[Opening Extracted information section]
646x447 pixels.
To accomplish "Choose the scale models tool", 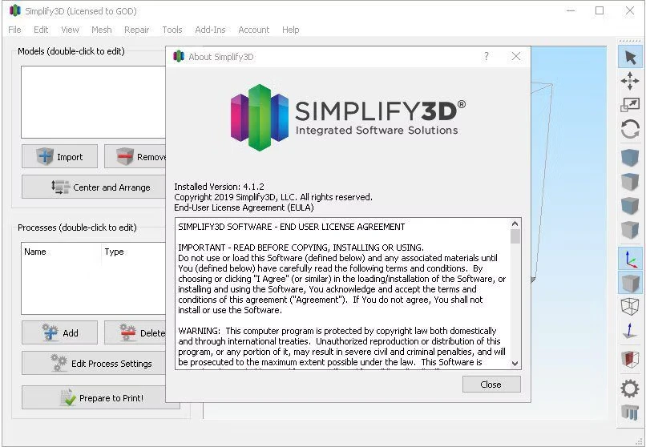I will 630,105.
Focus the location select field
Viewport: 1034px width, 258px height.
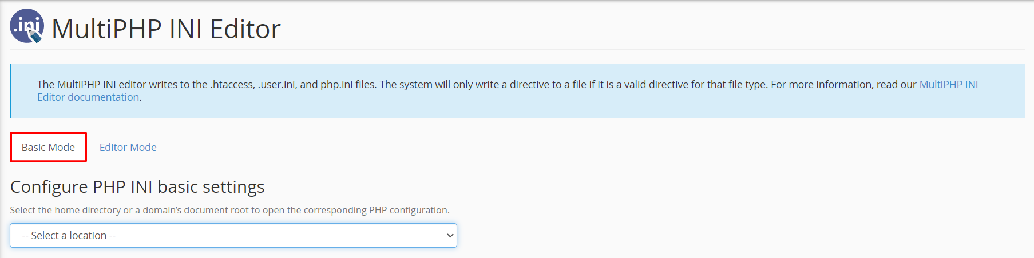(233, 235)
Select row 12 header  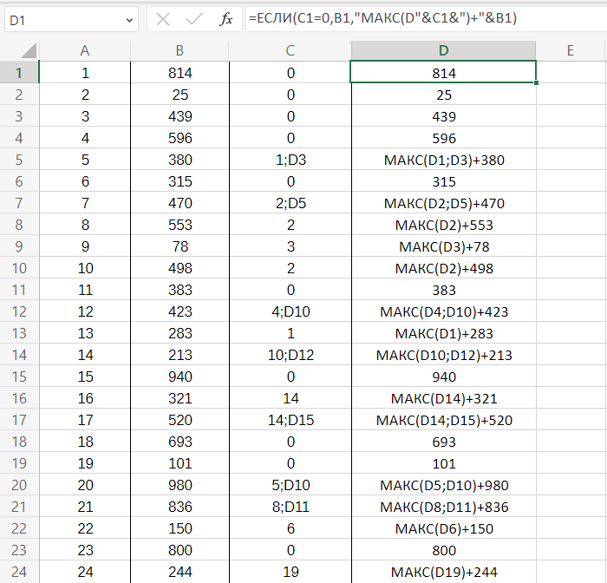19,311
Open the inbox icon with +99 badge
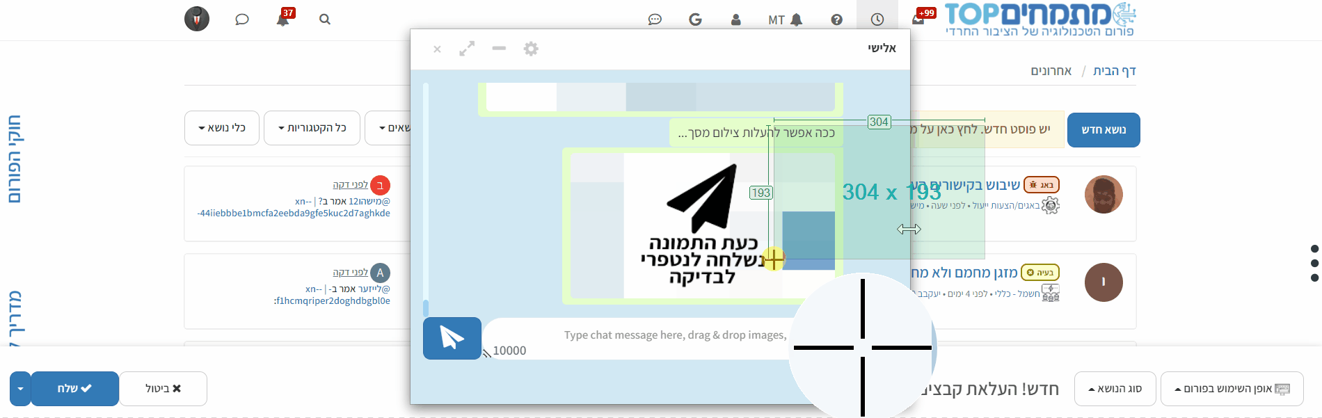The width and height of the screenshot is (1322, 418). [x=918, y=19]
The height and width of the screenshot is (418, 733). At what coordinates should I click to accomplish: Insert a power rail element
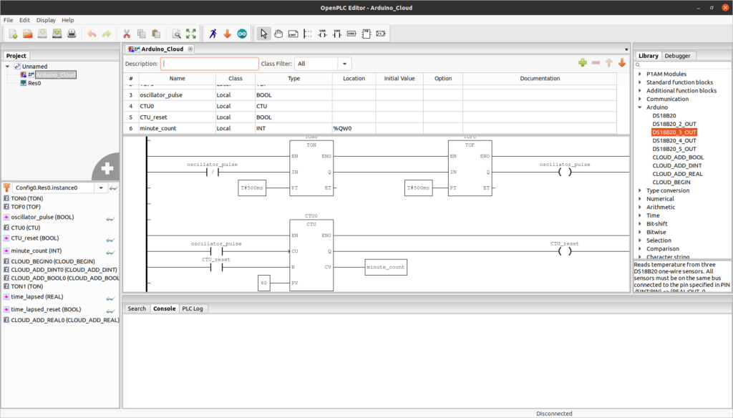307,33
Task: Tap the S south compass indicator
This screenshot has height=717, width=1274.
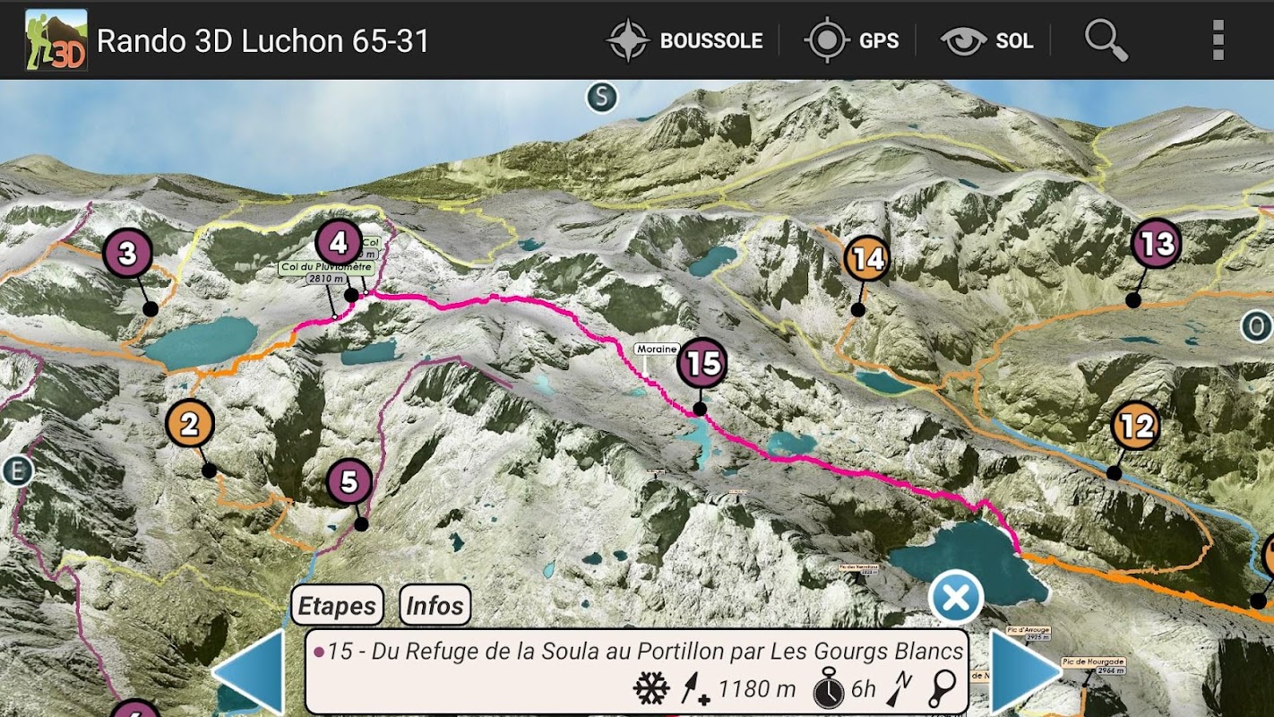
[Closing Extracted information section]
▶ Goal of the exercise:
What is needed here is an exact copy of the lines from the line containing "Open the inbox icon with +99 badge" through the end of the records, with every picture left out.

▶ Solution below:
Open the inbox icon with +99 badge
The width and height of the screenshot is (1322, 418). [x=918, y=19]
The height and width of the screenshot is (418, 733). At what coordinates should I click to accomplish: Insert a power rail element
307,33
Task: Tap the S south compass indicator
This screenshot has height=717, width=1274.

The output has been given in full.